Independently run schools are expected to overtake the Catholic system as New South Wales’ second-biggest education sector in two years, projections show. Source: Sydney Morning Herald.
By Jordan Baker, Sydney Morning Herald
Under projections from the Department of Education, the NSW public system will maintain its 65 per cent share of students, adding more than 72,000 enrolments to bring total numbers to almost 900,000 by 2029.
Catholic systemic schools’ share will drop from 17.6 to 16.8 per cent over the same period, while the proportion of students enrolled in independently-run schools – which include 46 independent Catholic schools – is expected to increase from 17.1 per cent to 18.6 per cent.
The data shows enrolments at independent schools will surpass those at Catholic systemic schools for the first time in 2022, by 3000 students.

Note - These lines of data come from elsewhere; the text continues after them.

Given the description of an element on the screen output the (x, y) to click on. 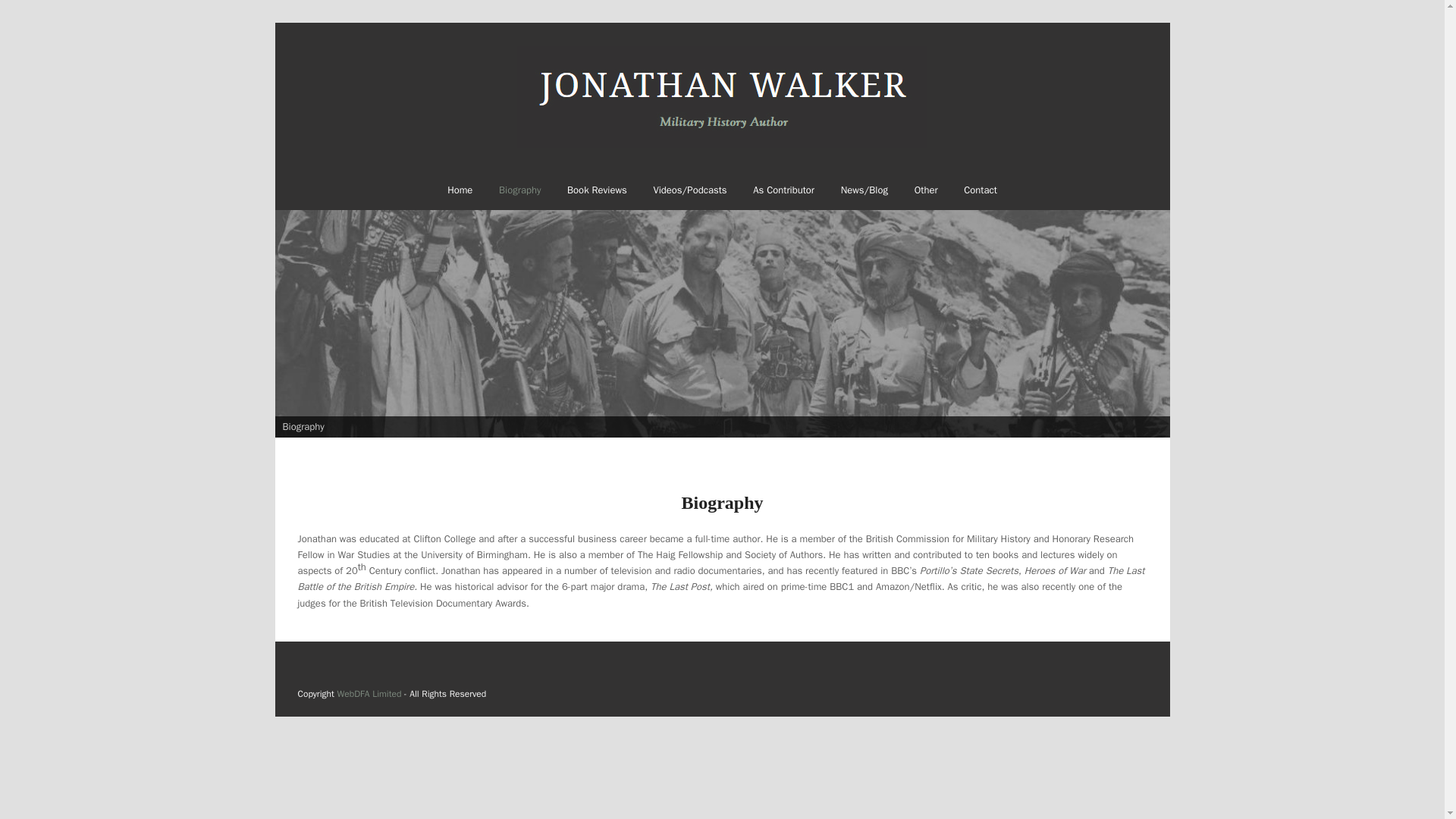
Other (925, 190)
WebDFA Limited (368, 693)
Book Reviews (597, 190)
Biography (520, 190)
As Contributor (784, 190)
Contact (980, 190)
Home (459, 190)
Given the description of an element on the screen output the (x, y) to click on. 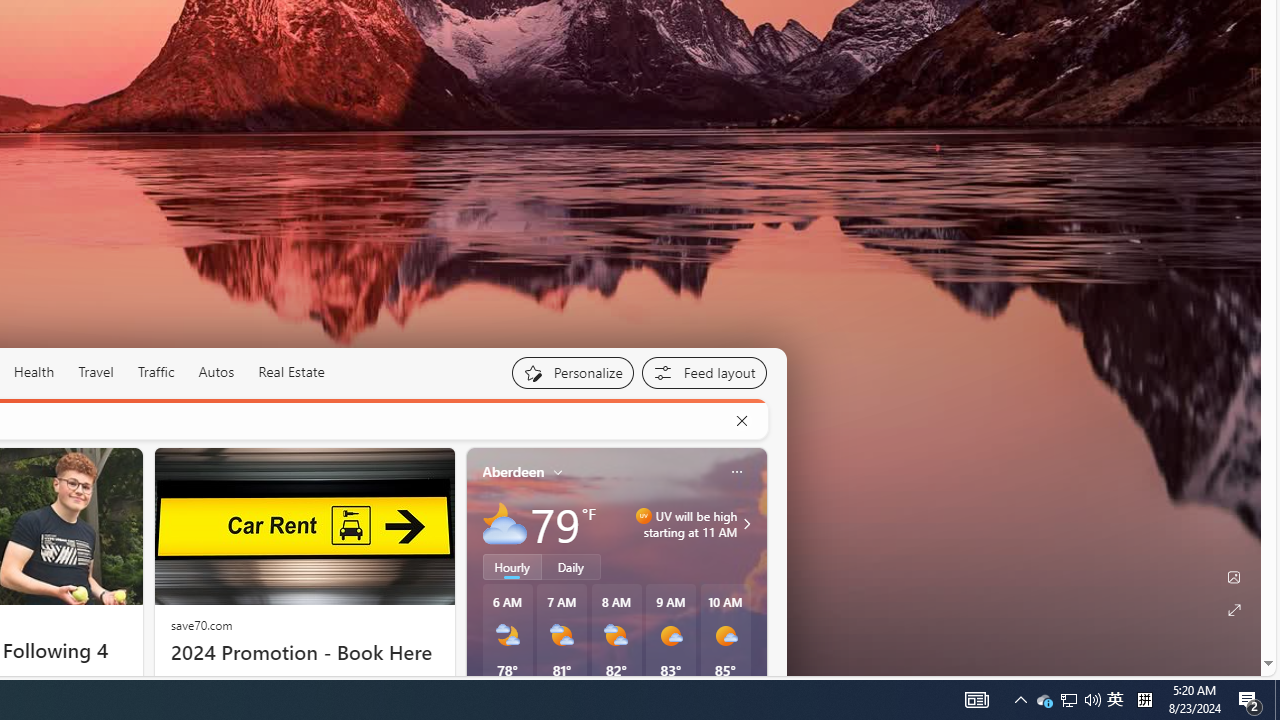
Class: weather-arrow-glyph (746, 523)
Real Estate (291, 371)
Feed settings (703, 372)
Personalize your feed" (571, 372)
2024 Promotion - Book Here (304, 652)
Health (34, 371)
Autos (215, 371)
Daily (571, 566)
save70.com (201, 624)
Given the description of an element on the screen output the (x, y) to click on. 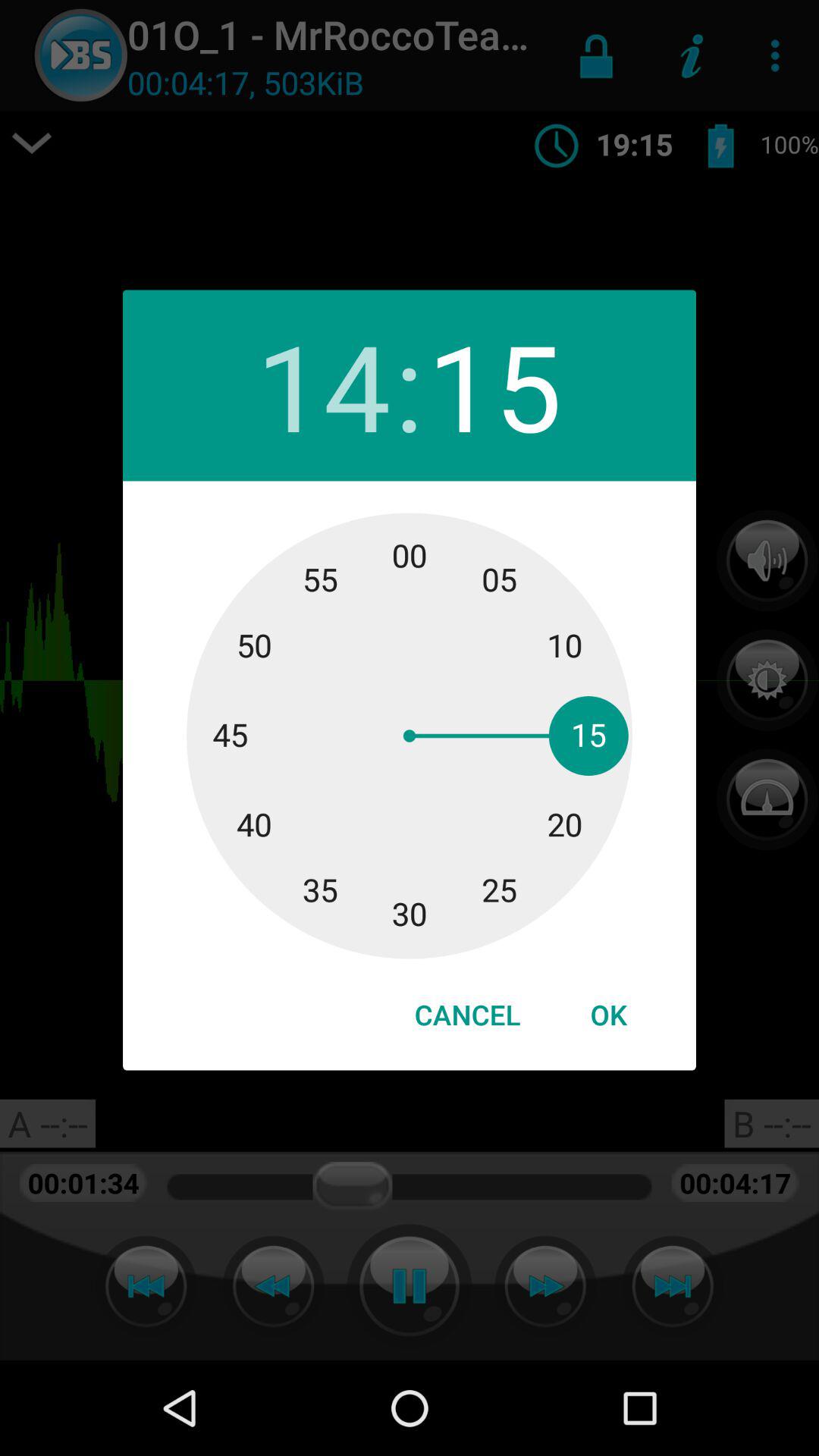
tap the item to the left of the : icon (323, 384)
Given the description of an element on the screen output the (x, y) to click on. 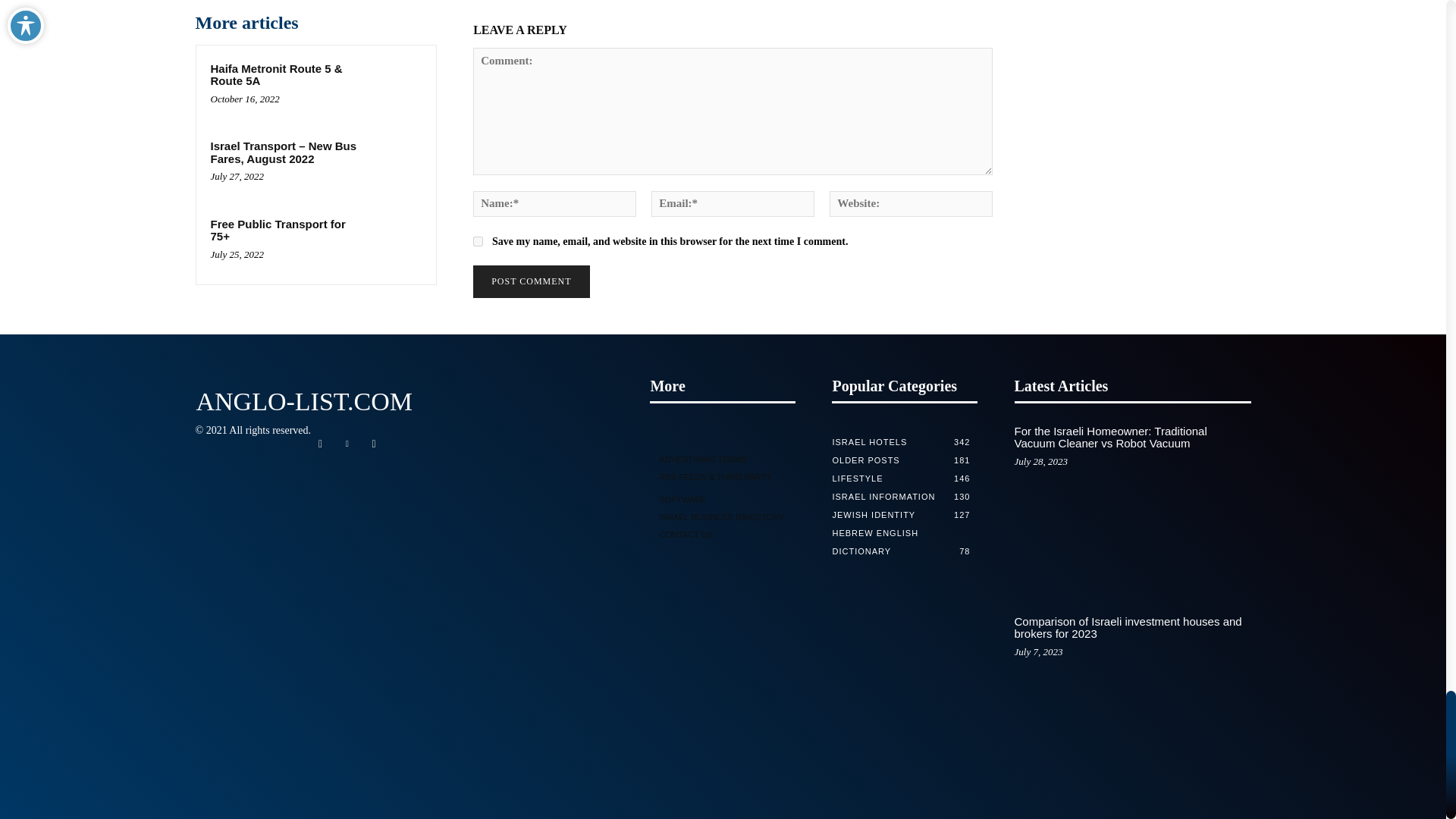
yes (478, 241)
Post Comment (531, 281)
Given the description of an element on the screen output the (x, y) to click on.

Independent schools receive their recurrent funding directly from government and are managed by their own board, while Catholic systemic schools – local parish primary schools and the secondary schools into which they feed – are run by the local diocesan schools office.
Catholic Schools NSW argues that the longstanding distinction between systemic and independently-run Catholic schools should be dropped. A spokesman said the sector had a 20 per cent market share when Catholic schools were grouped together.
“The [independent] sector will not overtake the former anytime soon, and definitely not by 2029,” he said. “In any case, transfers between systemic and congregational Catholic schools have always been a common feature, so long as the students stay within the ‘Catholic family’.”
Across the country, Catholic systemic schools are expected to remain the second-biggest school sector in 2029, although their share of enrolments will drop from 18 per cent to 17.4 per cent.
The projections did not take into account the potential impact of COVID-19 on the capacity of families to pay for private schooling.
Independent schools to overtake Catholic system as second-biggest sector in NSW (Sydney Morning Herald)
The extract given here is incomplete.